» GIVEN REQUEST: Format the records starting with the line containing "Add the user via the 好友 button" and going on through the line containing "Click the search" as a Markdown table with the columns Row and Line, skipping blank lines and leaving out the pictures.

» TASK DATA:
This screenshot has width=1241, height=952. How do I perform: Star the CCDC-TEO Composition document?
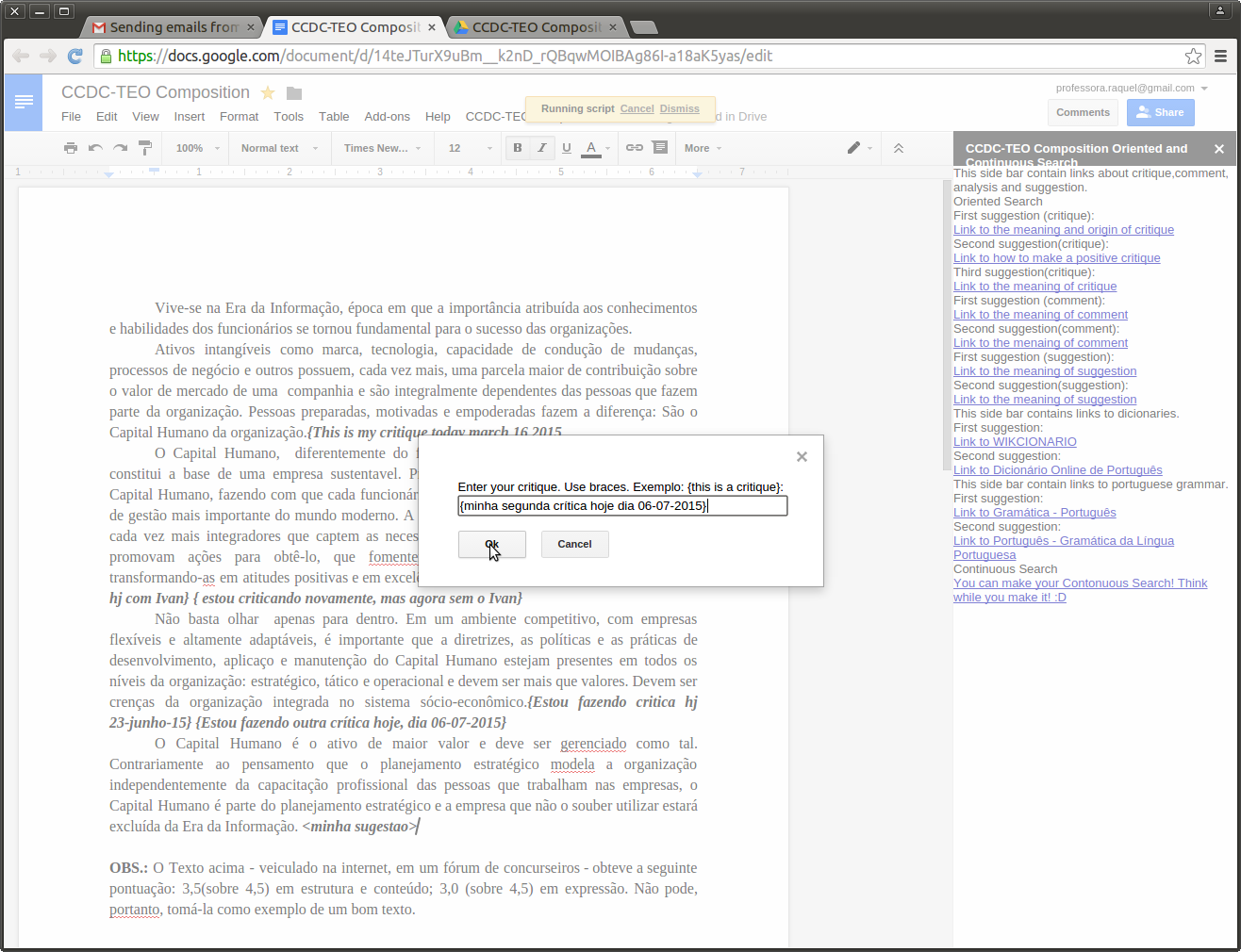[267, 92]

---

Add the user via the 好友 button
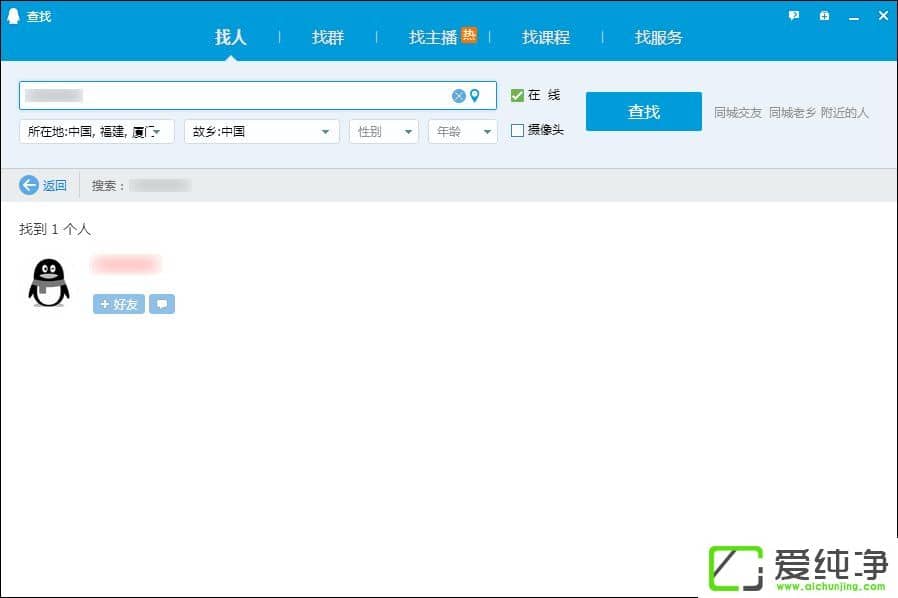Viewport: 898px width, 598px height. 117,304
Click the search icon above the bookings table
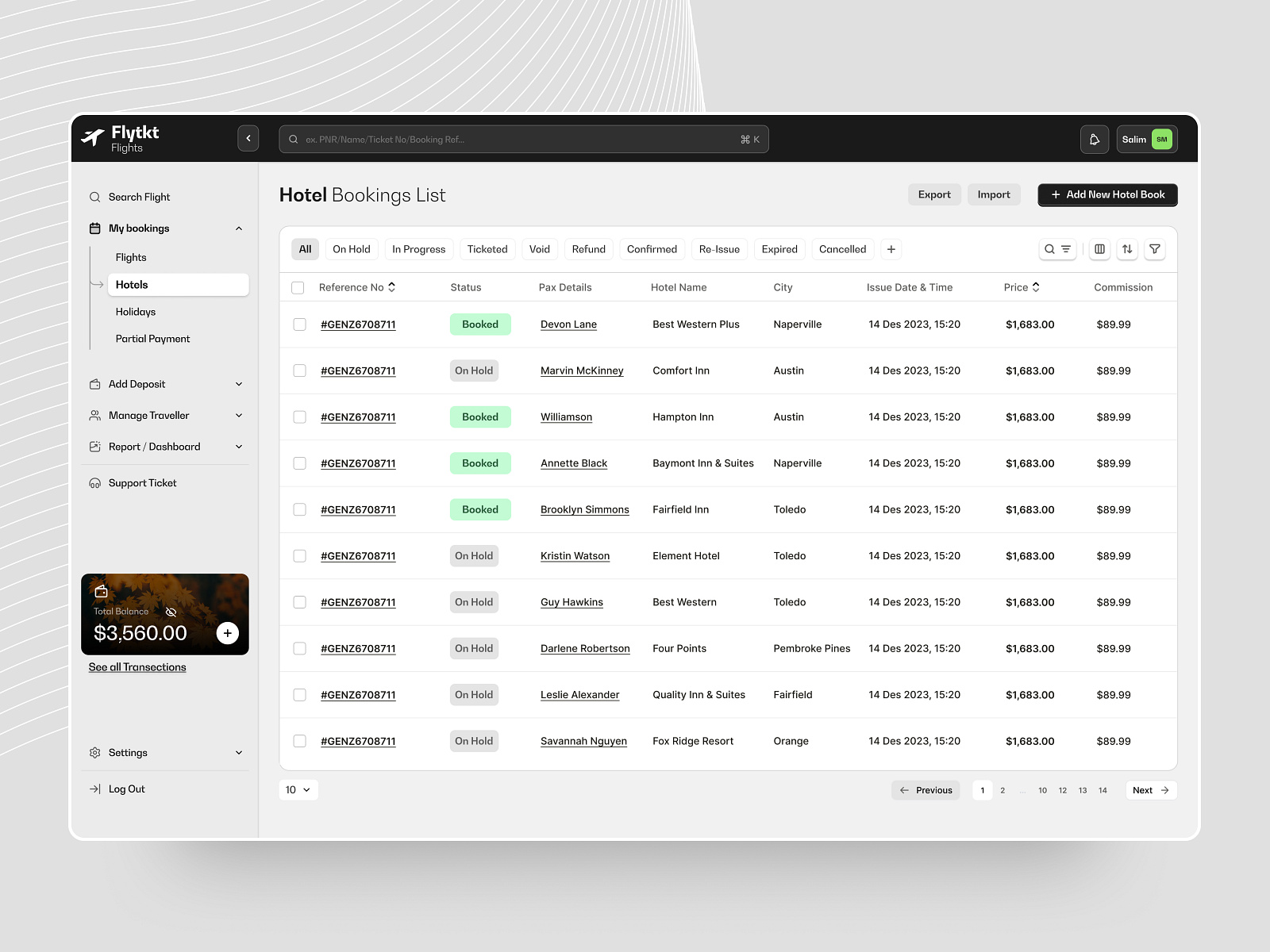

» TASK ANSWER:
| Row | Line |
|---|---|
| 1 | Add the user via the 好友 button |
| 2 | Viewport: 898px width, 598px height. 117,304 |
| 3 | Click the search icon above the bookings table |